Background
ART-free HIV viral control remains an unmet need for people with HIV (PWH). Trosunilimab, an anti-α4β7 integrin antibody with preserved Fc functionality, is expected to induce immune responses to control viral replication, and was evaluated in a phase 1 program in healthy volunteers (HV) and PWH.
Methods
The double-blind, placebo (PBO) controlled phase 1 studies evaluated single-ascending doses (SAD) ranging from 50 to 1800 mg IV, and 800 mg SC in healthy volunteers (Study M19-968) and 800 mg and 1600 mg IV (SAD) in viremic PWH off ART (Part A) and multiple ascending doses of 800 mg IV and SC and 1600 mg IV in aviremic PWH on ART (Part B) (Study M19-966). Safety analysis included adverse events (AEs) and lab abnormalities. Pharmacodynamic (PD) analysis included α4β7 integrin receptor target engagement. α4β7 integrin expression on HIV virion was assessed in viremic PWH.
Results
In M19-968, 55 HV received either trosunilimab or PBO. In M19-966, 9 participants received trosunilimab in Part A, and 45 received either trosunilimab or PBO in Part B. Demographics of PWH are reported in Table 1. In M19-966 Part A, no subject had significant sustained decline in HIV RNA (>0.5 Log 10) in the absence of ART. No serious AEs or drug-related AEs Grade ≥3 or leading to discontinuation of study drug occurred in either study and the frequency of drug-related AEs was low.

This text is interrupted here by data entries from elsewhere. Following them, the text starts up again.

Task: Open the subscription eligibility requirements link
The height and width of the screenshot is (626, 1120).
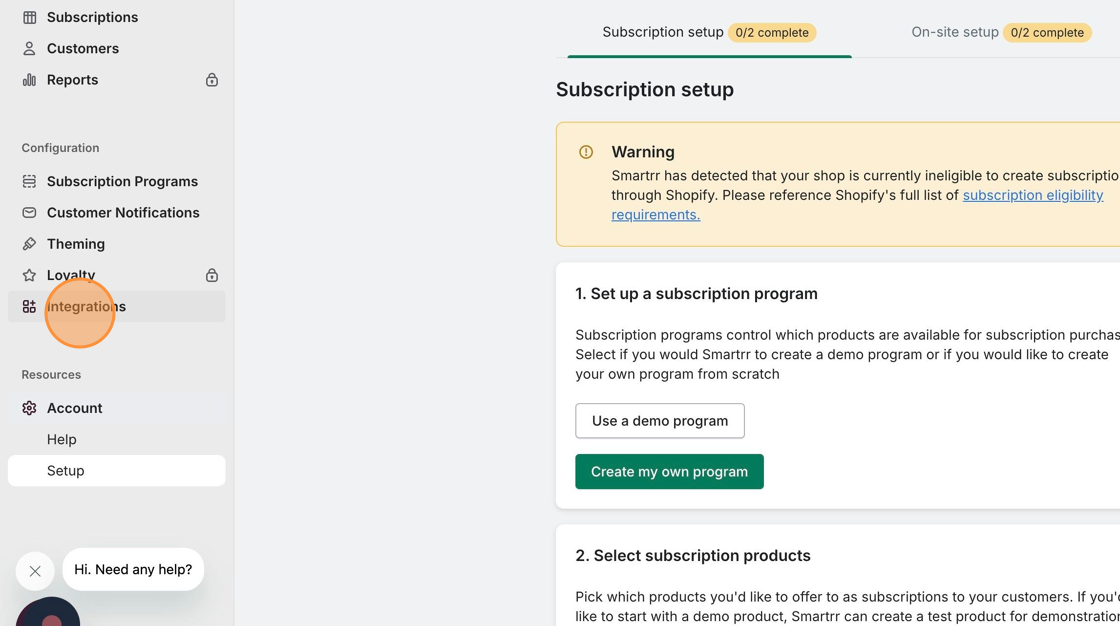Action: point(1032,195)
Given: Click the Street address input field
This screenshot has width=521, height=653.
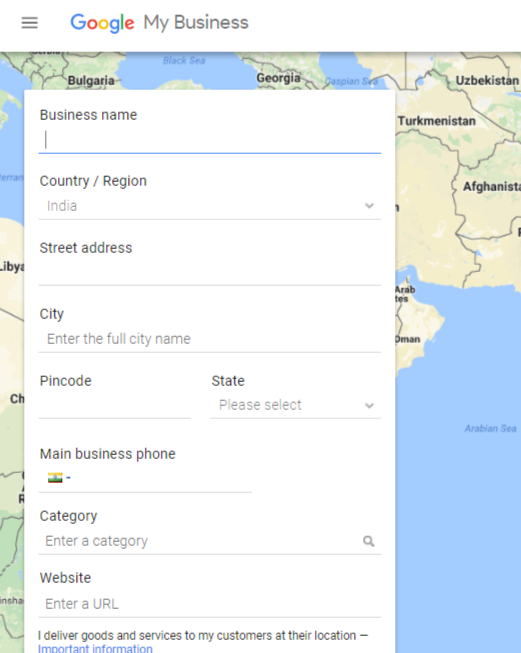Looking at the screenshot, I should (x=209, y=273).
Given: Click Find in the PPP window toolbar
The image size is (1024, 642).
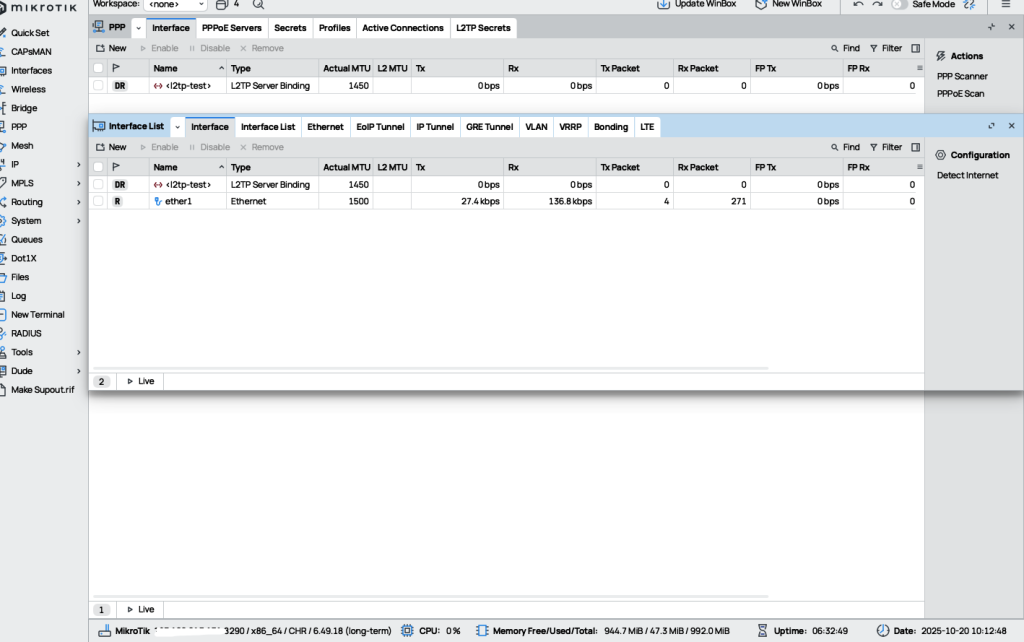Looking at the screenshot, I should click(x=845, y=48).
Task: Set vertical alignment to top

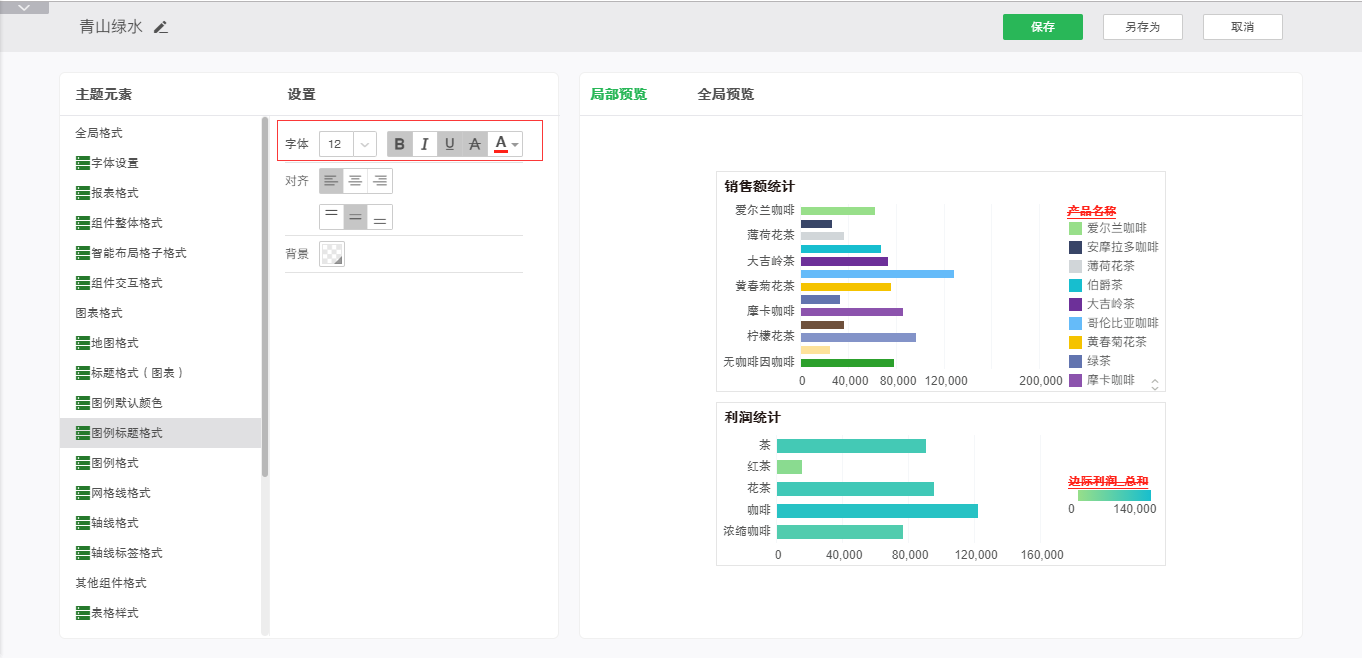Action: coord(331,217)
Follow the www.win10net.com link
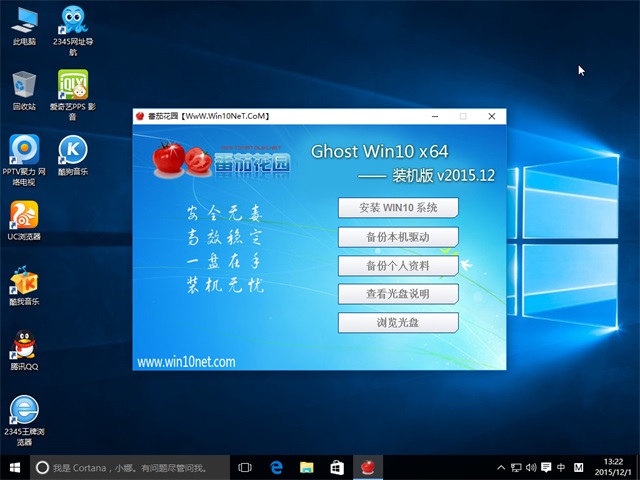This screenshot has width=640, height=480. tap(186, 362)
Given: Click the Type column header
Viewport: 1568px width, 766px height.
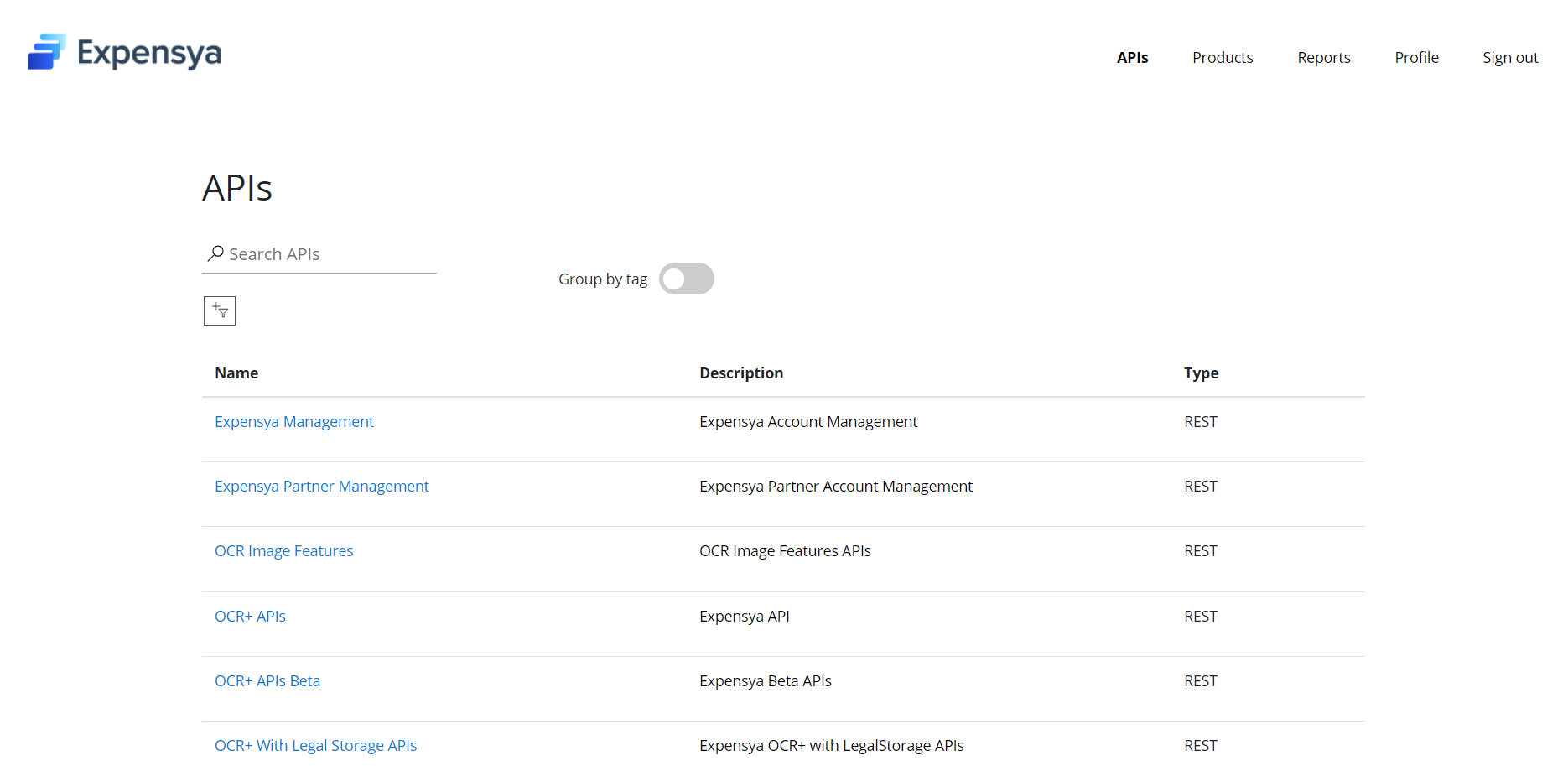Looking at the screenshot, I should click(1201, 373).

One HV (1800 mg IV dose) had drug-related elevated transaminases which were also considered possibly related to recent passage of a gallstone. In M19-968, linear pharmacokinetics (PK) was observed from 400 to 1800 mg IV with terminal half-life ranging from approximately 12 to 25 days. The concentration required to achieve nearly complete (>90%) α4β7 receptor saturation in healthy volunteers was 3 µg/mL. Trosunilimab-mediated β7 internalization followed a U-shaped relationship with drug concentration. In M19-966 Part A, circulating HIV virions expressed α4β7 indicating potential for Fc-mediated immune responses. Expression of α4β7 on virion was found to be inversely correlated with internalization of the receptor.
Conclusions
The phase 1 studies showed that trosunilimab was well-tolerated in healthy volunteers and in PWH. The safety, PK/PD, and immunogenicity data from phase 1 studies allowed dose selection for the ongoing phase 2 study, M19-965, evaluating combinations of trosunilimab and budigalimab in PWH undergoing analytic treatment interruption.